Now set at an angle away from the wall so workers can better access it, “The Domes of the Yosemite” awaits the restoration work of ArtCare, a preservation organization with offices in New York, California and Miami. The company’s owner/president, Rustin Levenson, has been up to Vermont to perform what she called “emergency treatment” of Bierstadt’s painting.
“We’re really looking forward to it,” Levenson said of the project. “It’s an amazing picture.”
It’s an amazing picture that needs tender loving care. “The main concern is that the canvas is, you know, 150-some years old, more than that, and that it’s become weakened over time,” she said. The work is splitting at the fold where it’s tacked to the stretcher and starting collapse under its own weight, Levenson said.
“It’s definitely come to the moment in time where it needs some serious attention,” she said.

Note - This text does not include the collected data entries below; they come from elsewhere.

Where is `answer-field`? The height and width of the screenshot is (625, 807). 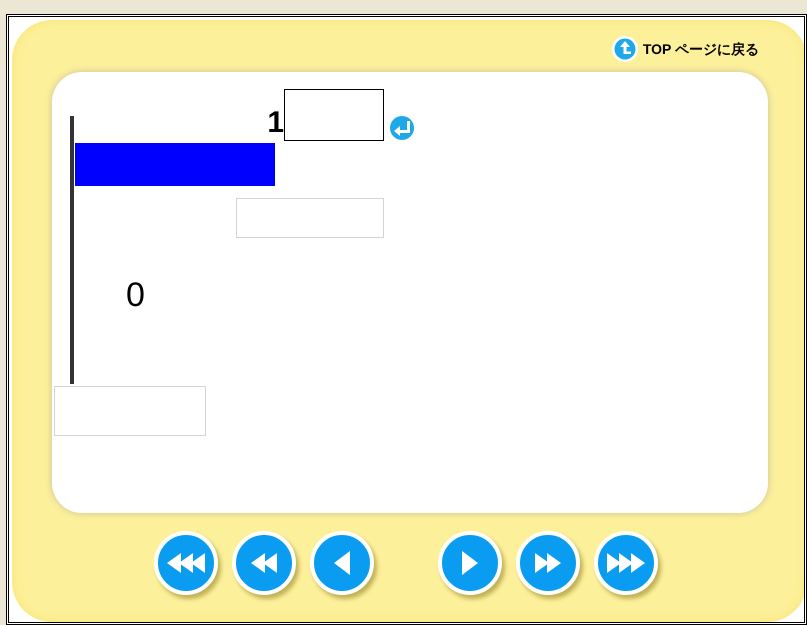 answer-field is located at coordinates (334, 115).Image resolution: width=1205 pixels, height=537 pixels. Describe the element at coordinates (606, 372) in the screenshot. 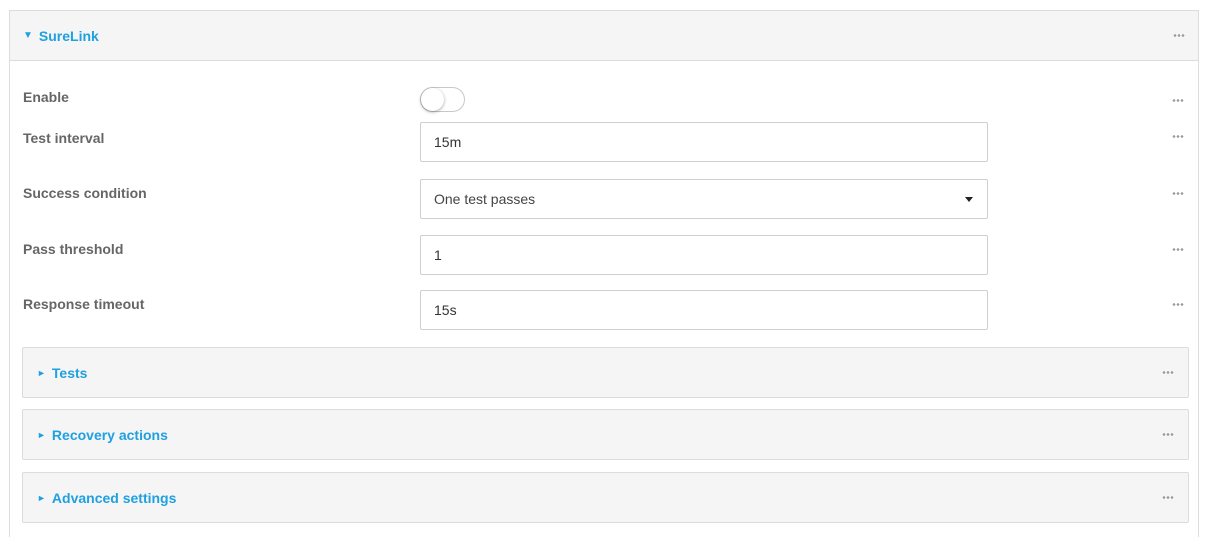

I see `tests-subsection: ► Tests` at that location. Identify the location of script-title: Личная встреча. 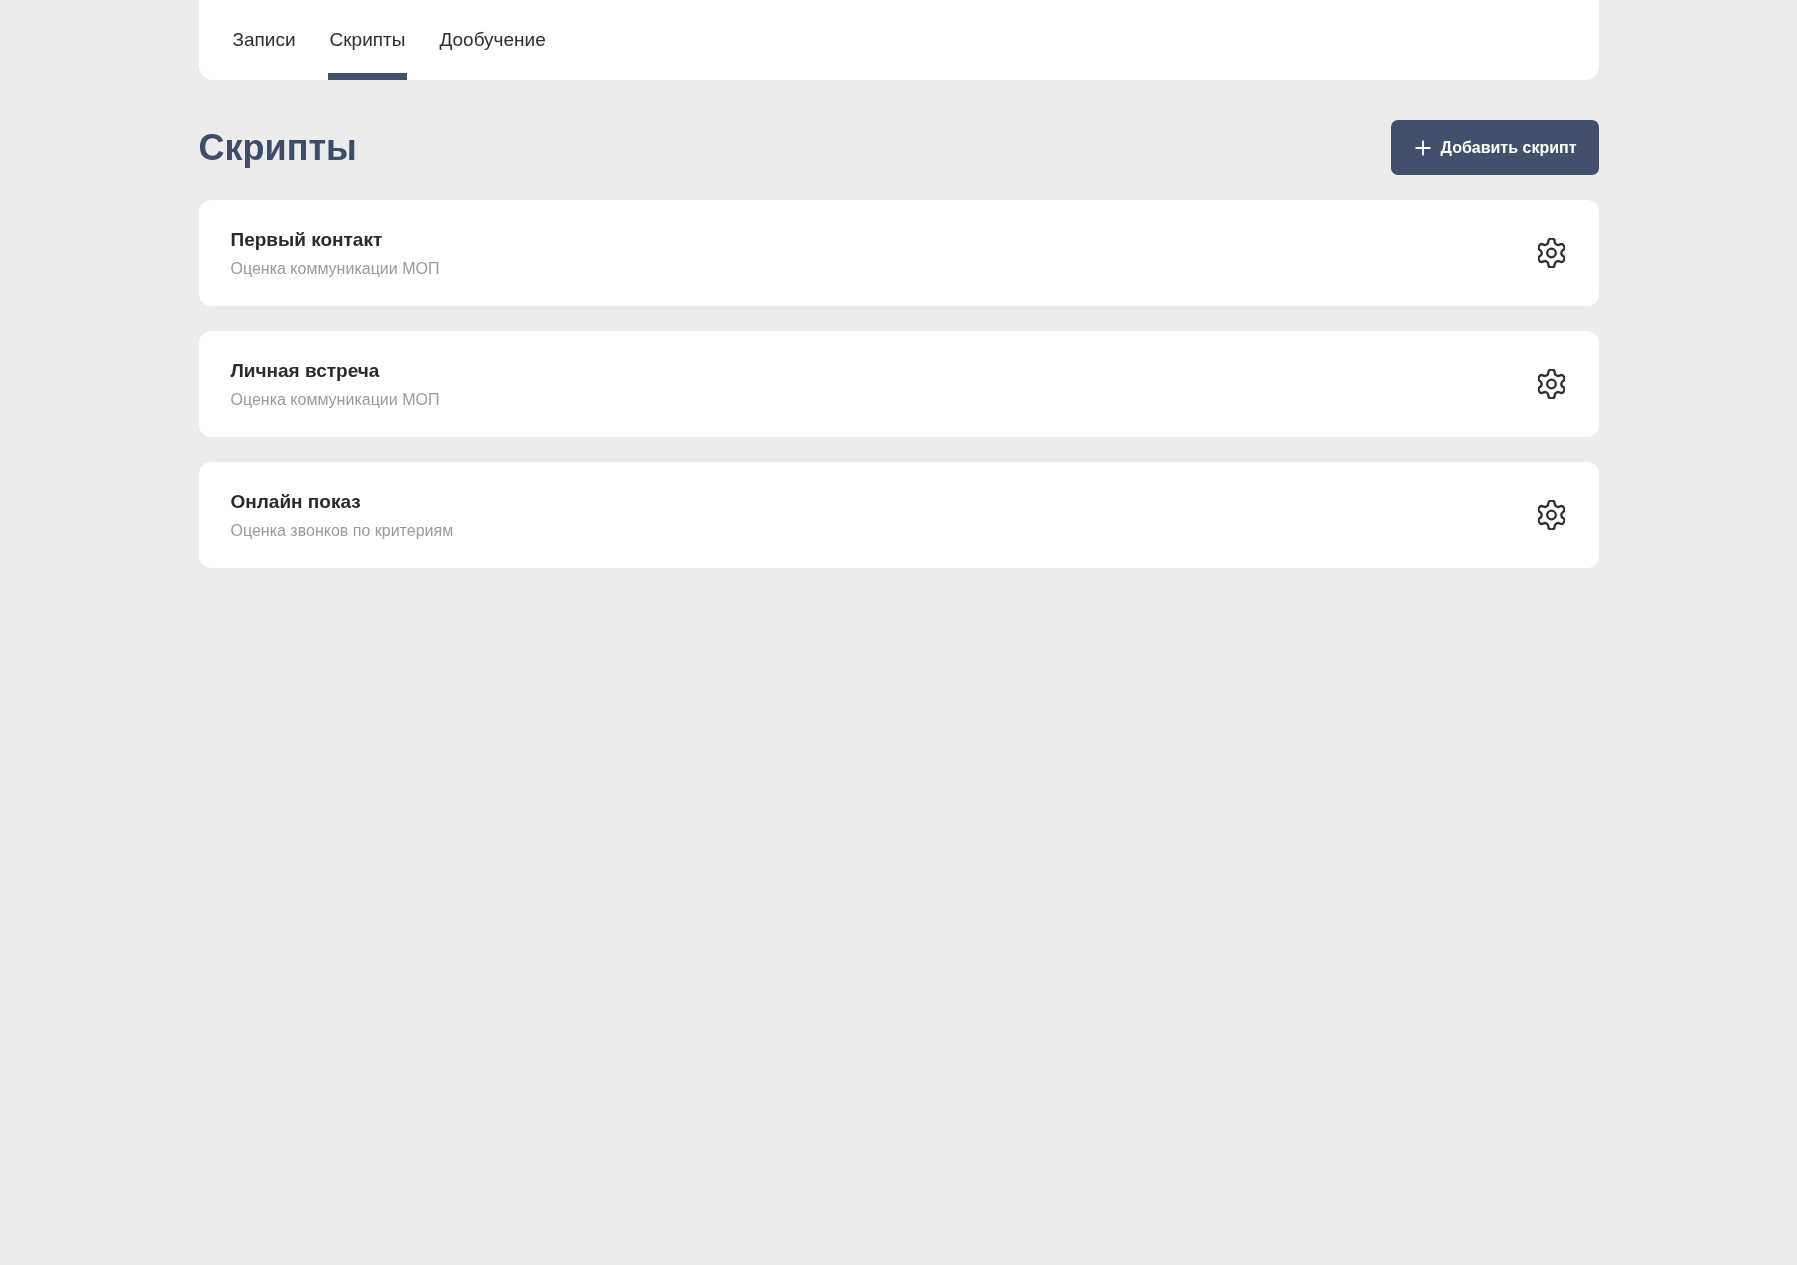
(306, 370). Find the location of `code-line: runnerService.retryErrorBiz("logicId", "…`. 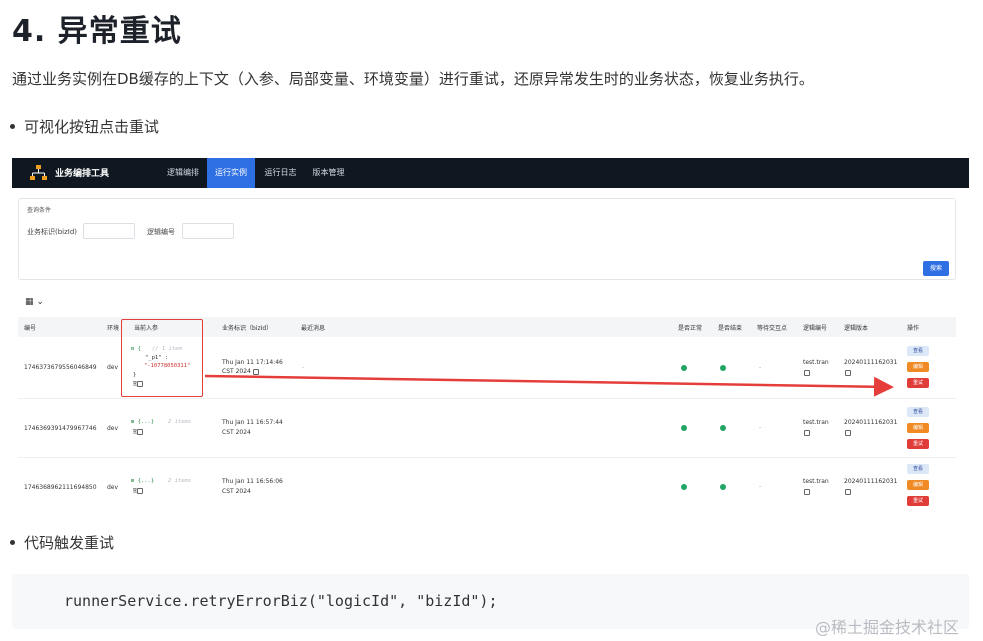

code-line: runnerService.retryErrorBiz("logicId", "… is located at coordinates (281, 601).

Her previous examination of “The Domes of the Yosemite” found a difference in the paint around the edge of the canvas from the face of the painting, which makes Levenson wonder if Bierstadt changed his mind about the painting as he went. While the painting is in Miami she said ArtCare will do some scholarly work as well as restoration.
“All that kind of nerdy science and art-historical stuff is going to be super-fun,” Levenson said.
The Athenaeum began a fundraising campaign last September to gather $100,000 from the organization’s group of donors and $50,000 from other sources including grants. The goal was to get to $100,000 by this October, but the tally has already reached $136,000, according to Scott Davis, development officer for the St. Johnsbury Athenaeum.
“They responded big-time for this painting,” Davis said of the donors. “We realized how much people really value it.”
There’s a reason for that, according to Davis, who said “The Domes of the Yosemite” is the most-significant work in one of the most-significant buildings in the community.
Come October, work crews will remove the canvas from the frame and the stretcher that supports the painting and roll it paint-side-out to reduce cracking before slipping “The Domes of the Yosemite” into a concrete tube for shipping. Joly said restorers will then take the painting out of St. Johnsbury for its trip to Miami in 21st-century style.
“They’re coming in a Mercedes-Benz van,” he said, “so it’s going to have a good ride.”